9)Gran parte dell'olio prodotto o depositato nelle cisterne veniva venduto a Paesi esteri, i quali avevano rappresentanza in Gallipoli con propri vice consolati. In Gallipoli si ebbero fino al 1923 i consolati esteri di molte nazioni europee. Pietro Maisen, un Valtellinese che visse a Gallipoli e che scrisse nel 1870 "Gallipoli e i suoi dintorni" un volume di memorie storiche e di descrizione della città, annotò la presenza in quell'anno di ben 12 vice consolati in rappresentanza rispettivamente di Austria, Danimarca, Francia, Inghilterra, Impero Ottomano, Paesi Bassi, Portogallo, Prussia, Russia, Spagna, Svezia e Norvegia, Turchia.

La nomina dei Vice consoli avveniva per rilascio di patenti da parte del Ministero degli esteri della nazione interessata convalidate dal Ministro per gli Affari esteri italiano.

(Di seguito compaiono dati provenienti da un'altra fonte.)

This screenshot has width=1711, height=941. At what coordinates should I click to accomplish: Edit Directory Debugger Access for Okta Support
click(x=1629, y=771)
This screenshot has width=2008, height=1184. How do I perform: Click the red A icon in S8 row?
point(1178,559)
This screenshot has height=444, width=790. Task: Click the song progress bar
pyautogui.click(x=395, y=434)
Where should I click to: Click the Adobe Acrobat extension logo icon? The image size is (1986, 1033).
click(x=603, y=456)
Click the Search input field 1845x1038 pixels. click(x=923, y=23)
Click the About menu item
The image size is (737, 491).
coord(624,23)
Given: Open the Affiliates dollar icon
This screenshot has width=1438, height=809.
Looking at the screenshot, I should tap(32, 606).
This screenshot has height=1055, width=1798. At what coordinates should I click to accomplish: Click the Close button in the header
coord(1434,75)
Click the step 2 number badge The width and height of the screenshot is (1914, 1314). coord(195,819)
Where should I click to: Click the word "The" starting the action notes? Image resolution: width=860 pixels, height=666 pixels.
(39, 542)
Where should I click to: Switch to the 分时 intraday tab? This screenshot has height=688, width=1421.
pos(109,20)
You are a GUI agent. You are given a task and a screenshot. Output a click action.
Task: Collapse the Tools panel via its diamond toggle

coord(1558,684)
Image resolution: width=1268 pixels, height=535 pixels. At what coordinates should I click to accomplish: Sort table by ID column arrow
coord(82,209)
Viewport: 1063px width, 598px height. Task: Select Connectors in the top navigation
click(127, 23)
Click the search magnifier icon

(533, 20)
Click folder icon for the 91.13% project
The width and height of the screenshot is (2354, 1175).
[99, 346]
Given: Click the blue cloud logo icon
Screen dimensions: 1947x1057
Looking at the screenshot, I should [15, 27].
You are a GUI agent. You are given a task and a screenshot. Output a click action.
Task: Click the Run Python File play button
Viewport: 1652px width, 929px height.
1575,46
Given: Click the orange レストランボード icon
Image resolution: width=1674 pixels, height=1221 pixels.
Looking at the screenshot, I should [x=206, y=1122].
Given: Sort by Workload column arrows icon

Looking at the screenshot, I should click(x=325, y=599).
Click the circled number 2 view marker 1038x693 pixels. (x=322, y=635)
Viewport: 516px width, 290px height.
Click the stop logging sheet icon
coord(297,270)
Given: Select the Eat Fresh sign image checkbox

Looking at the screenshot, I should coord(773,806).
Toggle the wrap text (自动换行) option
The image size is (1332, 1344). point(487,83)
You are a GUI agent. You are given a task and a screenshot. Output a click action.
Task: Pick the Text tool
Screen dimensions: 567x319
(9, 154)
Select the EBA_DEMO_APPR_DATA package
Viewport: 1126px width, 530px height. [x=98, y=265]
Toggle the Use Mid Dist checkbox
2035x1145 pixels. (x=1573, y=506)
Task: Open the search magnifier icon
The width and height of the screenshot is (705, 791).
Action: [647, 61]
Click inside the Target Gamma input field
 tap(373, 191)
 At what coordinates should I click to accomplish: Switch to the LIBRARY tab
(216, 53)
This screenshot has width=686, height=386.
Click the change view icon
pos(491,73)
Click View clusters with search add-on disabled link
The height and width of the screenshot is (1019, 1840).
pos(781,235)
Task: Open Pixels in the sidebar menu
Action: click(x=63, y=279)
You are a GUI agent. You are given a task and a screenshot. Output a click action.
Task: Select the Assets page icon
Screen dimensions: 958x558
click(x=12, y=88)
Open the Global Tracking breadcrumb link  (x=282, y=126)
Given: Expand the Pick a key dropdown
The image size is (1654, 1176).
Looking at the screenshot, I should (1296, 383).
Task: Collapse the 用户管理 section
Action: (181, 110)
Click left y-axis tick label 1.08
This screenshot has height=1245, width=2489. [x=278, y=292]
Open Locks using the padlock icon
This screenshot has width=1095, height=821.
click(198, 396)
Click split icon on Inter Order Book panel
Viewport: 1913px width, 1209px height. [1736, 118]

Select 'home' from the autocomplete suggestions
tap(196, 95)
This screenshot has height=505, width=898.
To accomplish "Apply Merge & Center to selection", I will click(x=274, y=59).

10)La spedizione dell'olio commerciato con l'estero avveniva via mare con imbarco dal porto. Prima però l'olio veniva trasportato a spalla con otri di pelle fino alle pile regie di caricamento collocate nel luogo in cui vi è attualmente il mercato del pesce al dettaglio. Vi era addetto un gabelliere regio che con un'asta di bronzo graduata misurava, ai fini del pagamento della tassa di esportazione,la quantità d'olio da esportare. Dalle pile regie di caricamento l'olio veniva immesso in botti di legno di castagno che opportunamente contrassegnate e numerate venivano imbarcate sulle navi in attesa alla fonda.

Al momento del caricamento veniva compilato un documento di imbarco che con le formule di rito indicava il destinatario del carico e la quantità dell'olio nonchè il numero, con il relativo contrassegno, delle botti caricate.

11)Un altro documento necessario per la navigazione era la cosiddetta Patente di sanità, cioè un apposito certificato dal quale risultava che la nave e l'equipaggio partivano dal porto di Gallipoli, città in cui non si registravano malattie contagiose.

La formula di rito era generalmente la seguente: Parte da questa illustrissima e fedelissima città di Gallipoli, ove per la Dio grazia, di sua SS. Madre, e dei SS.nostri Protettori si vive sani e senza sospetto di male contaggioso, la barca nominata...per andare a...

Il documento recava all'intestazione con lo stemma reale e l'emblema civico, le immagini di S.Agata e di S.Rocco.

12)Le raffigurazioni del porto di Gallipoli nel periodo di commercializzazione dell'olio d'oliva con l'estero sono numerose ed attestate da magnifici dipinti del '700 dei quali il più importante, di Filippo Hackerth è conservato nel Museo di San Martino a Napoli. Ma non mancano importanti testimonianze fotografiche anche dei primissimi anni del '900 quando ancora si potevano vedere le banchine portuali stracolme di botti pronte per l'imbarco, e le navi attraccate ai moli mentre i moderni vapori stazionavano alla fonda nel bacino portuale. Queste immagini trasfuse in migliaia di cartoline postali viaggiarono dalla fine dell'800 in tutta Italia ed all'estero.

I Frantoi di palazzo Granafei sono stati restaurati a cura dell'Associazione Gallipoli Nostra con il determinante contributo della Camera di Commercio di Lecce. Sono oggi meta di turisti e scolaresche.